== Segment start ==
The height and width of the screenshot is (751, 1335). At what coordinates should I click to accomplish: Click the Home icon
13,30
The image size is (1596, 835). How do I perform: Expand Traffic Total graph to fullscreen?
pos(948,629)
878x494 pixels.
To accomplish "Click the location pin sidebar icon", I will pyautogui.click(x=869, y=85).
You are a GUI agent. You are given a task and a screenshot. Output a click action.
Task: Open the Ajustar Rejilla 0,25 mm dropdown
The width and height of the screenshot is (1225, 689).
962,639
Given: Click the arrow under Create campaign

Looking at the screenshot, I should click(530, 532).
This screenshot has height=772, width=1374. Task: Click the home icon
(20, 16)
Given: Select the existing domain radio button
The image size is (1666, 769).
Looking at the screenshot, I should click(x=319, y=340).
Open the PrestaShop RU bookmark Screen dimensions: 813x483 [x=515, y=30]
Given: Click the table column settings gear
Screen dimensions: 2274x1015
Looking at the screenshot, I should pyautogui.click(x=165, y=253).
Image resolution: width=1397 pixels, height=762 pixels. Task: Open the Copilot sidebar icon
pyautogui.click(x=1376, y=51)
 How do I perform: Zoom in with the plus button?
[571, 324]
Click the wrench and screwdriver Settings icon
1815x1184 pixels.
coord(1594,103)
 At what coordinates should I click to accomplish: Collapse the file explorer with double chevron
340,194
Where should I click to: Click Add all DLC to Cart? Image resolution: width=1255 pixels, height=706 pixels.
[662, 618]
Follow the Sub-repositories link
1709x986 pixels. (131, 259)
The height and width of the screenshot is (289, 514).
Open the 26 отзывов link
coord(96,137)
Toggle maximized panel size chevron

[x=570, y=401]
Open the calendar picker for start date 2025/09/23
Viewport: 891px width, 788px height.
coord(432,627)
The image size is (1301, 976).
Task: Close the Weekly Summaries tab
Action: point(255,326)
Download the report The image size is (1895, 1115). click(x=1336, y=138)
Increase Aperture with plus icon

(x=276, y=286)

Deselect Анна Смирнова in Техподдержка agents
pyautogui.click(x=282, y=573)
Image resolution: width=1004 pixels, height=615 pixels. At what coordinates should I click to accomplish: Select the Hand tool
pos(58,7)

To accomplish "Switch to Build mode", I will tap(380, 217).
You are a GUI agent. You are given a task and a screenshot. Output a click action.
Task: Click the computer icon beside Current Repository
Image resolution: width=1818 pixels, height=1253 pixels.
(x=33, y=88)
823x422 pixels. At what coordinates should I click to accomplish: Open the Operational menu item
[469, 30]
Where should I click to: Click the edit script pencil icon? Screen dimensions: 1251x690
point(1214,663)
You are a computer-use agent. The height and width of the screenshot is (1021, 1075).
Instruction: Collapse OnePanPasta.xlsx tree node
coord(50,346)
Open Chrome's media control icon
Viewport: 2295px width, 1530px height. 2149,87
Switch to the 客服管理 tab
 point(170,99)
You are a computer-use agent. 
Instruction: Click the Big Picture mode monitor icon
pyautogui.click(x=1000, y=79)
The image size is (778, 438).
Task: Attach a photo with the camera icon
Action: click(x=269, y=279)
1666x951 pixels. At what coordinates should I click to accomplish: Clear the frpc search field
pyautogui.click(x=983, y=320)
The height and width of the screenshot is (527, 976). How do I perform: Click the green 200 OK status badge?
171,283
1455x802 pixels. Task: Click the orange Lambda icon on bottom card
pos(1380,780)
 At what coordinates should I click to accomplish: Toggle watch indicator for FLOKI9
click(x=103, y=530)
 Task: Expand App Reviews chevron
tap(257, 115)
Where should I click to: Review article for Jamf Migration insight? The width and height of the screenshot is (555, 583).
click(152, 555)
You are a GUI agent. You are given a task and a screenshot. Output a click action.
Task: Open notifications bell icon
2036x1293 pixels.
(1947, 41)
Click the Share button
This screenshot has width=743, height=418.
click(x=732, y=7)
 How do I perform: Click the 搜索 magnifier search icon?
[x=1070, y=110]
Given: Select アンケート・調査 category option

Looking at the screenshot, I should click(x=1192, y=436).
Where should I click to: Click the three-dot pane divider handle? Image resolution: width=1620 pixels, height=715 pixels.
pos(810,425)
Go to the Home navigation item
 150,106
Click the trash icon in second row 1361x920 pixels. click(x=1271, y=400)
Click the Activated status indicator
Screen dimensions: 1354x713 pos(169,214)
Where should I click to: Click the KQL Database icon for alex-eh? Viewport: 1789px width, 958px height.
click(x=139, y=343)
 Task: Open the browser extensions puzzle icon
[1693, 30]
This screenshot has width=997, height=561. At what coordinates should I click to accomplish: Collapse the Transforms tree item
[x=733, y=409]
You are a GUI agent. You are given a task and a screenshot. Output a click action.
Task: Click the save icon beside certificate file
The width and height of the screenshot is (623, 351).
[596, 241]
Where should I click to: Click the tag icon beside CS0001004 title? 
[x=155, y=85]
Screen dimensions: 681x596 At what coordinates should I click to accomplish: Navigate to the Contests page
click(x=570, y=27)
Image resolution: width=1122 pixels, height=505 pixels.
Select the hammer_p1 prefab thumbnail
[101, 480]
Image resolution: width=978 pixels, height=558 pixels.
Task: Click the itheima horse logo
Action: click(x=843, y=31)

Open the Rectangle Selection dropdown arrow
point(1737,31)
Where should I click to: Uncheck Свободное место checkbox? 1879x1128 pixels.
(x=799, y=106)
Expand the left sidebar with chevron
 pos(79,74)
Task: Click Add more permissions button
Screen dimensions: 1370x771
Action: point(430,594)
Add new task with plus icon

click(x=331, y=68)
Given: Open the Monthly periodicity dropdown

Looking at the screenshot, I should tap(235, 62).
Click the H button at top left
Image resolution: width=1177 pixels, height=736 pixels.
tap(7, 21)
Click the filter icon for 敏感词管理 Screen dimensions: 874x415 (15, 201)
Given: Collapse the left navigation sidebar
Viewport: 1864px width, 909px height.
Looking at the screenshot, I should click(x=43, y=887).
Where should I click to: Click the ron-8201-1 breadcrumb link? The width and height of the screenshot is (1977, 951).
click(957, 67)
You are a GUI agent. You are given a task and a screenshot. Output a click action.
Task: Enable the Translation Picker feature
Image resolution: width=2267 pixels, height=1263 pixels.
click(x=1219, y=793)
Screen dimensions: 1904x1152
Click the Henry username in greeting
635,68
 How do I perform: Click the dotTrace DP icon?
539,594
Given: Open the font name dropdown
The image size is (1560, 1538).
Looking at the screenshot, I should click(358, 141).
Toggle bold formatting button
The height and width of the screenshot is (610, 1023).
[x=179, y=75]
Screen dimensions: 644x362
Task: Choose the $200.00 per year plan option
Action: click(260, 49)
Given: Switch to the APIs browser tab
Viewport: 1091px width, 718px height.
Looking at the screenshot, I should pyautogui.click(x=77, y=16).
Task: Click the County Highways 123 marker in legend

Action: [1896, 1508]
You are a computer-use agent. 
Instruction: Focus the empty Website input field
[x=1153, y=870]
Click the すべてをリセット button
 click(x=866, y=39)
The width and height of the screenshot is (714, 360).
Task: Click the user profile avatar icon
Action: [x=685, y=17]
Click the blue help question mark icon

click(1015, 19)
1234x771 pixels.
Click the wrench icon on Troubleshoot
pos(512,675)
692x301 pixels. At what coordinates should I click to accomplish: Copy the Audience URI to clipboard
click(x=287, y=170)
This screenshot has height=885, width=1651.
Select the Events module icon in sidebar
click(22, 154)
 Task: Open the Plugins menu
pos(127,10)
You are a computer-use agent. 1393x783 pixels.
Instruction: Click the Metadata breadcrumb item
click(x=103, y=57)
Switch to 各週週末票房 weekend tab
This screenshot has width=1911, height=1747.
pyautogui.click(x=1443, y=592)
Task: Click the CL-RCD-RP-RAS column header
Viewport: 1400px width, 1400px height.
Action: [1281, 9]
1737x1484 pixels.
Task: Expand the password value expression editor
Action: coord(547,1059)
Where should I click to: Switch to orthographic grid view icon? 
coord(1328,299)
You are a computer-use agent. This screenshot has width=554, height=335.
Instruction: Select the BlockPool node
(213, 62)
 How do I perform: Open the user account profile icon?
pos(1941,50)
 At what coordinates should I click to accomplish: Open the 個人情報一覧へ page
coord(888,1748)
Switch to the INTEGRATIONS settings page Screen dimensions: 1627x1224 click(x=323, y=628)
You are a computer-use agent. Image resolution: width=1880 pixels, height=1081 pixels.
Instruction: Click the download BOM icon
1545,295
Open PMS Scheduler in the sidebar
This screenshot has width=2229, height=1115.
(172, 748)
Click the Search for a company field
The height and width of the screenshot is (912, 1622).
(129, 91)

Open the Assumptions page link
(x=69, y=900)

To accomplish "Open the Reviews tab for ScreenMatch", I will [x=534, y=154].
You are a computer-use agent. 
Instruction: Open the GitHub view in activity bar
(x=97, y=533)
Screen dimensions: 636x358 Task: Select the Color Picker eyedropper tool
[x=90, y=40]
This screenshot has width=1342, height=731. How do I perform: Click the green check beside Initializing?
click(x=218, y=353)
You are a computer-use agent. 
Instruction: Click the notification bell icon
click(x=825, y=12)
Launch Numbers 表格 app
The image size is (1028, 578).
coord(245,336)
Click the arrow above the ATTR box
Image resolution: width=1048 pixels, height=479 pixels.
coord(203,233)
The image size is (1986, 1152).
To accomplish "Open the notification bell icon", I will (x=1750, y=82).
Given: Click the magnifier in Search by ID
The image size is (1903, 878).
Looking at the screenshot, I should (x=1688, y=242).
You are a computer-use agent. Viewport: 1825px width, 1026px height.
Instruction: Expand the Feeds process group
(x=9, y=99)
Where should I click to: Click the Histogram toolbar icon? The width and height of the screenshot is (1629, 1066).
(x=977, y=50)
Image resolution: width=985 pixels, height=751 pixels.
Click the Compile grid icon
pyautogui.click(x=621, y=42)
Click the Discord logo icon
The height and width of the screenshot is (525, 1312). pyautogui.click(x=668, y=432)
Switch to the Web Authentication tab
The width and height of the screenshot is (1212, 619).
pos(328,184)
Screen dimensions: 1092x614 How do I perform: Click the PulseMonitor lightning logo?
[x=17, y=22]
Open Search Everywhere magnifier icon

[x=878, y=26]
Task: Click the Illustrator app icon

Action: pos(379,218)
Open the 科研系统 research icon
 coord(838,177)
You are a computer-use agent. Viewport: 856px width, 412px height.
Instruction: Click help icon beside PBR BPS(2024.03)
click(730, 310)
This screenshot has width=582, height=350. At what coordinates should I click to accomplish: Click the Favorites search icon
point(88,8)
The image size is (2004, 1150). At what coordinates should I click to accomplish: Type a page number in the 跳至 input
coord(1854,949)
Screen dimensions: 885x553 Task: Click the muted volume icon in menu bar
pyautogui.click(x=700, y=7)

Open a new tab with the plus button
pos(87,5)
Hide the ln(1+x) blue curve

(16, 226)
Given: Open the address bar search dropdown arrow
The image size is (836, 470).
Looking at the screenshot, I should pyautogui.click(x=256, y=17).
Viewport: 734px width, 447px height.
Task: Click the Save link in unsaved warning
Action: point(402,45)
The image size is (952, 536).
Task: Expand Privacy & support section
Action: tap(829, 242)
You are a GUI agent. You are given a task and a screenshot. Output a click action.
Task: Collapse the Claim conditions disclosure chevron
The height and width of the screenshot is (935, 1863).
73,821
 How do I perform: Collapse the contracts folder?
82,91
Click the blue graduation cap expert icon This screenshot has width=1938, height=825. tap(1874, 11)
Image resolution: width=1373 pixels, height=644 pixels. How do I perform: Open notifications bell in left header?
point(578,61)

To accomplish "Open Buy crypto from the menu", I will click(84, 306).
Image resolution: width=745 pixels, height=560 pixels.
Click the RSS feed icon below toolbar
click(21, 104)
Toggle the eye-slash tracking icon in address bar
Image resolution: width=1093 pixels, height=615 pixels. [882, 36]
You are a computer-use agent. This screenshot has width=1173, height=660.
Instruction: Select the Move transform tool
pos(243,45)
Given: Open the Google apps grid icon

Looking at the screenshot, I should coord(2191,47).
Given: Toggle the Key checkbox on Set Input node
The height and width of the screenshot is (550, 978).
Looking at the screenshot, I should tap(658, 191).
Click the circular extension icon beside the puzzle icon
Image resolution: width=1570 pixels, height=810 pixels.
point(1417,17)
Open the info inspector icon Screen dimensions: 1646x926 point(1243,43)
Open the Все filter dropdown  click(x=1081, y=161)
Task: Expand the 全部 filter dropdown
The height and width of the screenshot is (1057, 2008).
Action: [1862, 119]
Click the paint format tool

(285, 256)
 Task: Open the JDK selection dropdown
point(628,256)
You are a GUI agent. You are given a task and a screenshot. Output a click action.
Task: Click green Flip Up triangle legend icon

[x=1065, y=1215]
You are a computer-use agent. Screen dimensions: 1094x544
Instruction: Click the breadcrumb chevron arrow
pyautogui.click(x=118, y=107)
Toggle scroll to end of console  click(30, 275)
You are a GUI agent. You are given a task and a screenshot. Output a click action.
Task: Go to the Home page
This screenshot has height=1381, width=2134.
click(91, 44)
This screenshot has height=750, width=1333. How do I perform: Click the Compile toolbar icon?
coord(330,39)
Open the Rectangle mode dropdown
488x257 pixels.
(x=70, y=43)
== Segment end ==
- ASSIGNMENT -
Give again, exactly as written, every line from the first one above through the line that has "878x494 pixels." in it.

- TASK RESULT -
The height and width of the screenshot is (751, 1335). At what coordinates should I click to accomplish: Click the Home icon
13,30
The image size is (1596, 835). How do I perform: Expand Traffic Total graph to fullscreen?
pos(948,629)
878x494 pixels.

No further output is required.